(Available records)

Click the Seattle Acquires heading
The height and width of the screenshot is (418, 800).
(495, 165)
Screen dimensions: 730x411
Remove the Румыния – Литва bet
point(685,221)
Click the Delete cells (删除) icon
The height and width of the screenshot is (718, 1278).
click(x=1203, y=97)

(End Available records)

Task item => From the records above, extract each line exactly as shown.

Task solution =>
Click the Seattle Acquires heading
The height and width of the screenshot is (418, 800).
(495, 165)
Screen dimensions: 730x411
Remove the Румыния – Литва bet
point(685,221)
Click the Delete cells (删除) icon
The height and width of the screenshot is (718, 1278).
click(x=1203, y=97)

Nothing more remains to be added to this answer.